En outre, des capacités alternatives voient le jour : le gaz d'Azerbaïdjan, qui passera par le Sud de l'Europe et la Turquie, qui représente d'énormes réserves ; le gaz liquéfié, qui pourra venir du monde entier ... Aujourd'hui, il est attiré par l'Asie, où les prix sont deux fois plus élevés qu'en Europe ; mais les productions supplémentaires attendues de par le monde - aux États-Unis notamment, par l'intermédiaire entre autres d'opérateurs européens - devraient venir rééquilibrer un marché particulièrement abondant.

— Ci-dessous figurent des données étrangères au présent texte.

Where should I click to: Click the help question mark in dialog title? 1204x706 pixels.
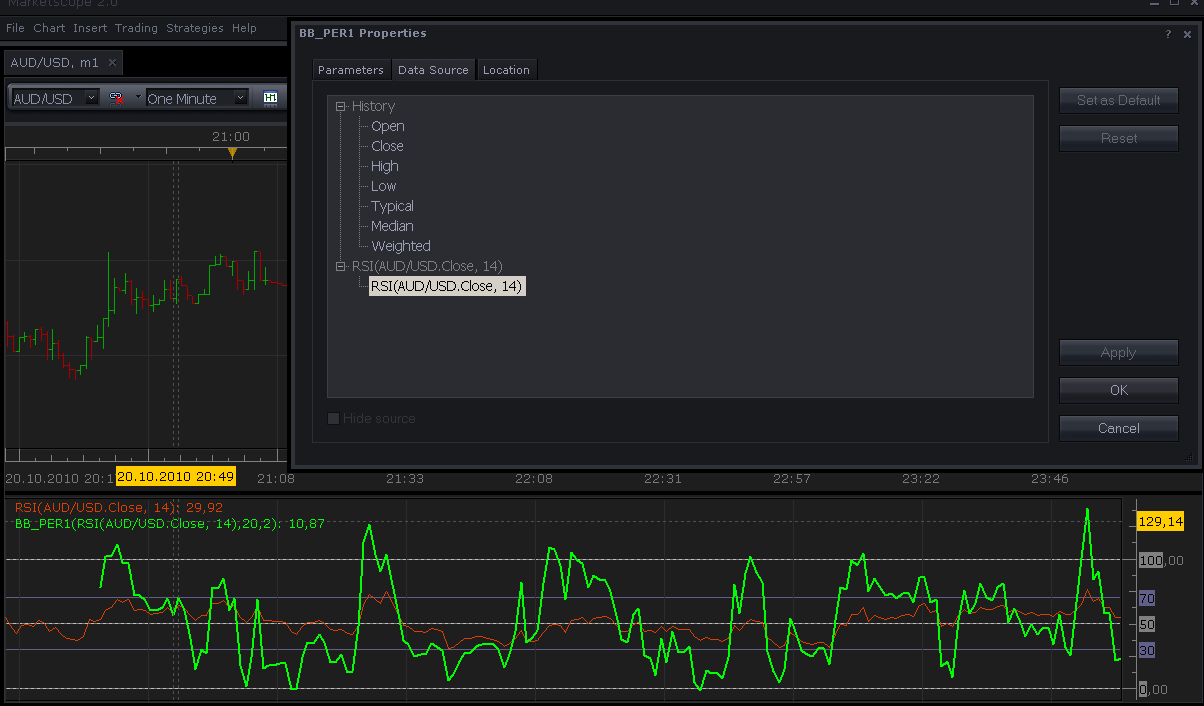tap(1168, 34)
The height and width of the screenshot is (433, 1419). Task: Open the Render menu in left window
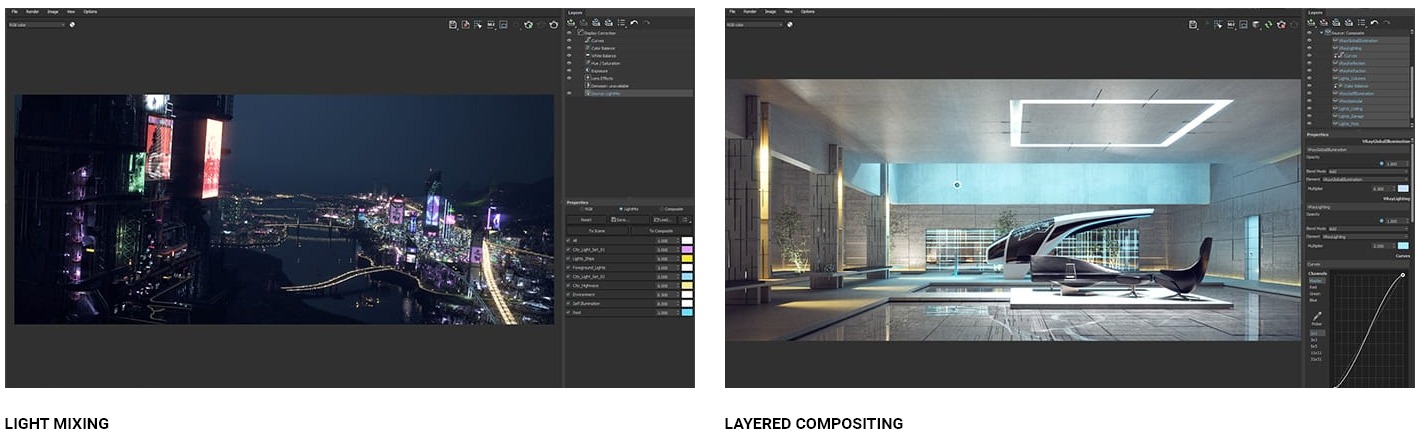pyautogui.click(x=32, y=11)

Des solutions de diversification seront la base de la sécurité d'approvisionnement. J'ajoute qu'en 2009, lorsque l'approvisionnement en gaz russe a été interrompu, nous étions au coeur d'un hiver très rigoureux, et aucun consommateur français, ni belge, n'a manqué de gaz. Le gaz russe représente 17 % de nos contrats à long terme, et moins de 15 % de nos approvisionnements globaux ; grâce au stockage, au gaz venant de Norvège et au gaz liquéfié, nous avons su y faire face. Certains pays, comme l'Allemagne ou l'Italie, sont certes plus dépendants de la Russie ; mais encore une fois, il faut bien distinguer la crise actuelle entre la Russie et l'Ukraine d'une crise potentielle entre la Russie et l'Europe.